The leap from the totally sparse Jelly in the Pot to the phantasmagorical folk of Grey Goose Wing is gigantic, huge and mountain big. It was Jelly in the Pot that nailed Karl’s folk aesthetic and opened doors for him. “That CD was really the springboard for meeting other musicians, who have come up to me and spoken to me about it and wanted to play,” he says.

Karl formed a crew and they are an immaculate band of jewellers/ jam band practitioners. On Goose Wing, they shine like splendid medallions. The rhythm section (Lewis Boyes, bass, Julian Patterson, drums) can’t be beat, the recorder (played by Laura Jean) is like an invitation for prairie dogs to gather around and sing at a wigwam and Paddy and Oliver Mann contribute solidly (Oliver’s harmonica playing is so glorious Karl named a song after it). A 24-track production led to some inspired mucking around.

“We might have had 12 tracks down, then me, Laura and Paddy would add these ambient sounds, weird atmospherics on to the extra tracks, and then removing the song entirely, just leaving it out.” The closing section of the opener Oneseventeen is a prime example of this. The song, a jam off the Mum Smokes debut (where Karl plays Stephen Malkmus to Jon Michell’s DC Berman), is resurrected here thrice, with marvellous invention.

“Oneseventeen is my idea of a song where the chord progression stays the same, but the vibe changes depending on who I’m jamming with. The chords stay the same but the feel always changes. It’s like the blues really, people imposing their atmosphere onto the same chord pattern. Oneseventeen is really my version of theblues, but with a more melancholy chord progression.”

The current Kes line-up differs slightly from Goose Wing. No Mann brothers, for inst. Current crew jams as much as possible. They jam together and as individuals and because their such good musicians they sometimes achieve greatness straightaway. They are interested in exploring the mathematical possibilities of a song.

> _Data provided_:

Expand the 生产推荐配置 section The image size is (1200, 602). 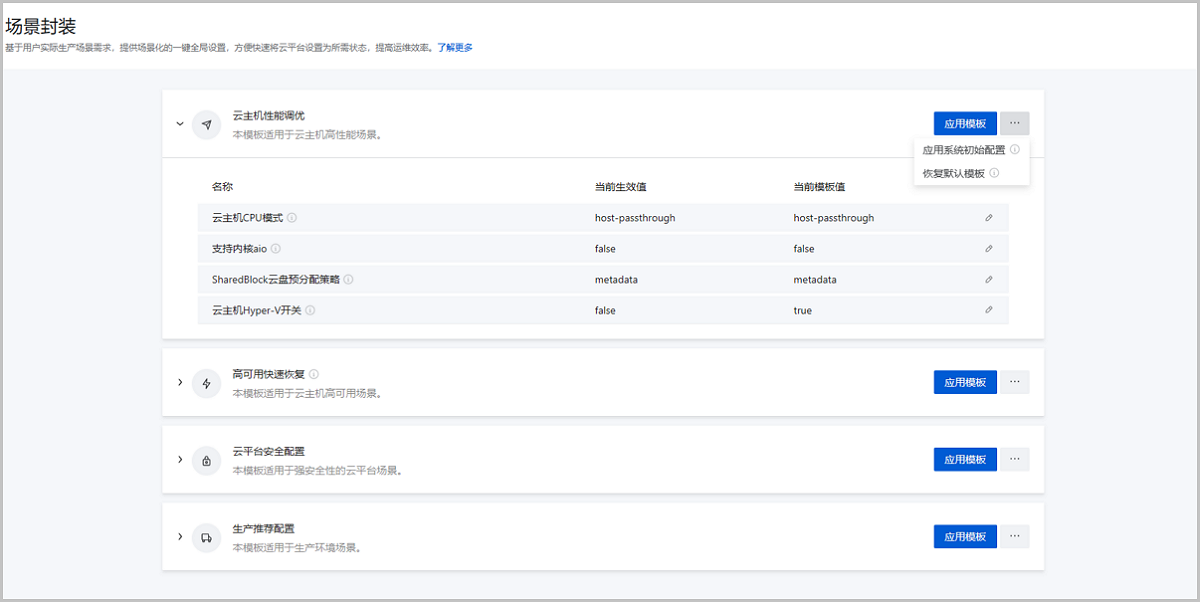click(x=180, y=536)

> _The task_: Pick up the article about the album Grey Goose Wing where it stops and continue it.

> _Task answer_:
“We would take songs that would be really upbeat and turn them into really slow ballads. Some were really minimal chord patterns and then come out to these really big songs. I just want to be as creative as possible. You know endless rehearsing. Trying all the options before it’s locked down. I’m not really interested in banging a few chords together and saying that’s cool. There are so many other options that need to be tried before you lock it in.” An example of this is The Bruise, which starts like One Foot in the Grave-era Beck before lifting its other foot up into the astral plane. “The Bruise was this really kind of upbeat pop song, jaunty, but we tried it with a real lazy vibe and it came out sounding really fresh.”

“I sing and play guitar a lot sometimes to hit the notes. It’s easy for my brain to play a note on the guitar and sing it at the same time. My guitar playing is not totally unorthodox. It’s like handwriting it’s all pretty unique.”

From Rave Magazine:

Melbourne folk artist crafting amazing soundscapes

The Grey Goose Wing is the second full-length album from Melbourne folk artist Kes, recorded in analogue on a 24-track reel-to-reel tape at Melbourne Recording Salon. The songs are positively soaked with the warmth of the tape, starting from simple acoustic guitar and layered with lonesome recorders, wistful vocals and full-band break-outs. It’s reminiscent of classic pop records such as Pet Sounds or Sergeant Pepper’s Lonely Hearts Club Band. While spartan in parts, the layering is masterfully subtle, quietly drawing the listener into soundscapes that are as vivid as they are unique. That originality can be found in such simplicity is a testament to Kes’ songwriting ability and the timelessness of the music. My only gripe is that the space between the tracks (up to 10 seconds) disembodies them to a degree, and disrupts the holistic nature of the work. But I’m being over-fastidious; this is an amazing piece of art.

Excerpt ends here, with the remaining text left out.